If I had to live my life again, I'd make the same mistakes, only sooner.
— Tallulah Bankhead

Having a personal philosophy is like having a pet marmoset, because it may be very attractive when you acquire it, but there may be situations when it will not come in handy at all.
— Lemony Snicket

When I despair, I remember that all through history the ways of truth and love have always won. There have been tyrants, and murderers, and for a time they can seem invincible, but in the end they always fall. Think of it—always.
— Mahatma Gandhi

You'd better beat it. You can leave in a taxi. If you can't get a taxi, you can leave in a huff. If that's too soon, you can leave in a minute and a huff.
— Groucho Marx


What Will Happen, Maybe


Because I’m a Canadian living in Buffalo, my American friends ask me who I think will win the Presidential election because I’m Canadian and my Canadian friends ask me who I think will win the Presidential election because I live in America. Speaking to a Canadian friend last weekend, he gave me props for predicting, four month ago, that Joe Biden was the natural choice for Vice President. I had said either that or he becomes Secretary of State.
Let’s skip the specifics and jump to a big picture prediction—2008 will prove to be the fulcrum for long-term change. Just as the election of Ronald Reagan in 1980 ushered in a generation-long skew toward conservatism, January of 2009 will be the beginning of a long swing into progressive politics.

This election is actually a thrilling moment, historic and compelling despite its often-lunatic tangents. And we've become so used to the ubiquity of the candidates that it's worth reminding ourselves of the paradigm shift within which we may be ensconsed. When the race began, I kept seeing clips of Senator Obama in shirtsleeves, getting a crowd roused up and it took me a while to realize that he reminded me exactly of Tony Robbins. Tall, lanky, burning with enthusiasm, and not willing to let you give No for an answer—a motivational speaker!
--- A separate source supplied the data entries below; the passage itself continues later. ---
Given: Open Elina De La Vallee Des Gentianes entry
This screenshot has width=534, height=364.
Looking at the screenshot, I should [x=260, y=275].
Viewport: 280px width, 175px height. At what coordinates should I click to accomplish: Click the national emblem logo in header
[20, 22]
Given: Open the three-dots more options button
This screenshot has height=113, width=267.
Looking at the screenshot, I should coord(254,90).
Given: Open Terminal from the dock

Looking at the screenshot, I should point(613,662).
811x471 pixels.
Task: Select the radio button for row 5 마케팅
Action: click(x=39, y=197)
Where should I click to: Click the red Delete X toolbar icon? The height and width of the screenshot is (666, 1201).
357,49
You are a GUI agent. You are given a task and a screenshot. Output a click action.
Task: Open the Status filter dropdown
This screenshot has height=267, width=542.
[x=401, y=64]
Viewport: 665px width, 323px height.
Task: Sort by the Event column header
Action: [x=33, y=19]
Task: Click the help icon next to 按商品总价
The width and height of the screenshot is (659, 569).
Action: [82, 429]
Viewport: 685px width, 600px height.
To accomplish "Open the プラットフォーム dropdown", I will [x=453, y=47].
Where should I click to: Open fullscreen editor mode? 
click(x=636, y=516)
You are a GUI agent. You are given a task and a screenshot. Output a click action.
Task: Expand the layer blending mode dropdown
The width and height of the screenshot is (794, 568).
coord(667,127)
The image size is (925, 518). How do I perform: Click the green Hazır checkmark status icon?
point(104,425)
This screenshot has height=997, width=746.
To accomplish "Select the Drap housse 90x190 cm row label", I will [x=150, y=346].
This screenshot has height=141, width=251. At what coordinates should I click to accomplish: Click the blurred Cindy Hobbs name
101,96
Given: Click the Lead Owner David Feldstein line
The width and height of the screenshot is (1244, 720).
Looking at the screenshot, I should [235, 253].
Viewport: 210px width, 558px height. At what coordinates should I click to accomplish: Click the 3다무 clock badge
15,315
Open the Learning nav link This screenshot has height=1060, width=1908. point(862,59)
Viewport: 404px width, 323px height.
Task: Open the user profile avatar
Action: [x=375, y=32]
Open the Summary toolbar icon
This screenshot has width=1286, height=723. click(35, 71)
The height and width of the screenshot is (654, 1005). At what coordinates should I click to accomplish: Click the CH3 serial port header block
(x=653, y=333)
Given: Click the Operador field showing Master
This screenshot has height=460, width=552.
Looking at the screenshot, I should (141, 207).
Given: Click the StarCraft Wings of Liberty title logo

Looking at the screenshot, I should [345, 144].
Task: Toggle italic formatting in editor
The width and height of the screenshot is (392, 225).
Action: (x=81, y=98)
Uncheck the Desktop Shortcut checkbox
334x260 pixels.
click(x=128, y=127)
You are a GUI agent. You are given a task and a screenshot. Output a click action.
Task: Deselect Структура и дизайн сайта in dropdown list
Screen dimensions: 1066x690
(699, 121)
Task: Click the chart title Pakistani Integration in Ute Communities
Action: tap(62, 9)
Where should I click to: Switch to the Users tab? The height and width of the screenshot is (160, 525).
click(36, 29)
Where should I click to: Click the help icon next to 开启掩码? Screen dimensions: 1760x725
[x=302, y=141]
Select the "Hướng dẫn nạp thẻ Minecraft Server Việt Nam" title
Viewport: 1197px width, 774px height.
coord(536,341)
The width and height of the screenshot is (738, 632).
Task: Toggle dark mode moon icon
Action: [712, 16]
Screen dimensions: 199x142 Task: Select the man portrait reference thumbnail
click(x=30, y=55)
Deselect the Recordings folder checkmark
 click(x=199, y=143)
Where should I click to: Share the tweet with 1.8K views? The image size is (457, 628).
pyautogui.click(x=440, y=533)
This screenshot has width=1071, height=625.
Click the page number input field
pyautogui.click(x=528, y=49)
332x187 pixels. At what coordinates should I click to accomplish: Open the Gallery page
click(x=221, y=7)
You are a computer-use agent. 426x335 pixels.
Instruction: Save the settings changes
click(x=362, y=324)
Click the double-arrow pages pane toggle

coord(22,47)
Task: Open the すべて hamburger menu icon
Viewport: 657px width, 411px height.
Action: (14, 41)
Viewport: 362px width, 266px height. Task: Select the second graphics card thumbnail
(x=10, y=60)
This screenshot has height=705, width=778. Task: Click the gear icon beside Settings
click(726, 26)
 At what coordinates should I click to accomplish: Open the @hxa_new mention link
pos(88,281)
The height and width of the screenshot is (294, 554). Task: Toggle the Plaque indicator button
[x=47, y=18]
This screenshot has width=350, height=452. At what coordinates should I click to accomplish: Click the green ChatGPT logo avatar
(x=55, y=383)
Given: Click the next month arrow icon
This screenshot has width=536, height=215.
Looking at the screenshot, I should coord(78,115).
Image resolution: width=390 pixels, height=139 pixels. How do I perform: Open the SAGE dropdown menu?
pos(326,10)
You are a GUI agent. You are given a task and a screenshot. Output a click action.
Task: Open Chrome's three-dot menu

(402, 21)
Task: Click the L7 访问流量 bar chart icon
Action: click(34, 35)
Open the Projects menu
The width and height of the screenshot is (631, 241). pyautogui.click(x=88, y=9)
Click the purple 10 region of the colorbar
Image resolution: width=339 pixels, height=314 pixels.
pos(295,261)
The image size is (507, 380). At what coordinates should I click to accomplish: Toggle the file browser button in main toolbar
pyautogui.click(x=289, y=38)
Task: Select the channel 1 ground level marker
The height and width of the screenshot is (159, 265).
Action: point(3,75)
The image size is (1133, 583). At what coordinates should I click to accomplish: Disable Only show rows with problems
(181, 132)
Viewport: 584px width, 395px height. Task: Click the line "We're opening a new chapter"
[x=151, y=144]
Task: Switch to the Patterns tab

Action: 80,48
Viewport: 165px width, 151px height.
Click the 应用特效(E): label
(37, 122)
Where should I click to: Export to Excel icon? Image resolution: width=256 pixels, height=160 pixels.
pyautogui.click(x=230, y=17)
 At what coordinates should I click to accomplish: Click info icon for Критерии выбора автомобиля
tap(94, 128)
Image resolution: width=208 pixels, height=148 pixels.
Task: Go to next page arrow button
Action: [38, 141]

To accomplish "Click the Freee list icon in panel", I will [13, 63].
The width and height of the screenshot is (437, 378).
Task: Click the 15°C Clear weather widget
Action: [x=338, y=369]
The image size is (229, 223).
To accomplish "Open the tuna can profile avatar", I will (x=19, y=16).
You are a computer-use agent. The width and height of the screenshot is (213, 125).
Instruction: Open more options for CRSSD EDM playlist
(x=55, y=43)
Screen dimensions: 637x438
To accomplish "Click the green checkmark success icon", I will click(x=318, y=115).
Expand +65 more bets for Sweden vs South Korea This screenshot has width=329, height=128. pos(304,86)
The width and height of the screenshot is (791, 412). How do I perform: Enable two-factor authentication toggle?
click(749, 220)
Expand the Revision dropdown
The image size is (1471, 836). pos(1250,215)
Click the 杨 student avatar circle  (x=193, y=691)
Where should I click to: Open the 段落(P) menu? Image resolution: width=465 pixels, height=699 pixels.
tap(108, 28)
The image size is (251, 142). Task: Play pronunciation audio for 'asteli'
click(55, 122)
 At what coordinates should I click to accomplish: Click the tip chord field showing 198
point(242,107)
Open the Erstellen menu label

Republicans are prone to criticize this quality, but what was Ronald Reagan if not an exceptional motivational speaker? If the tumbling dice land a certain way, there may be an untold number of intangibles that cannot yet be predicted even by the most dogged of prognosticators. Unknown can be good because in Unknown, all remains possible. Thrilling may prove to be a woefully inadequate designation.


But Prolonged Hacking and Gnawing is not a political blog, I can’t vote or give contributions to political candidates, and it is the Bush-Cheney Justice Department that has allowed me to work in this country. But being an art-blog, questions of perception always come into play, which makes it salient to salute the entity most-revered, most-covered, most-slavishly reported on during this pivotal, dramatic moment in time. My nomination for “Person” of the Year must unquestionably go to, drum roll please…The Red Herring.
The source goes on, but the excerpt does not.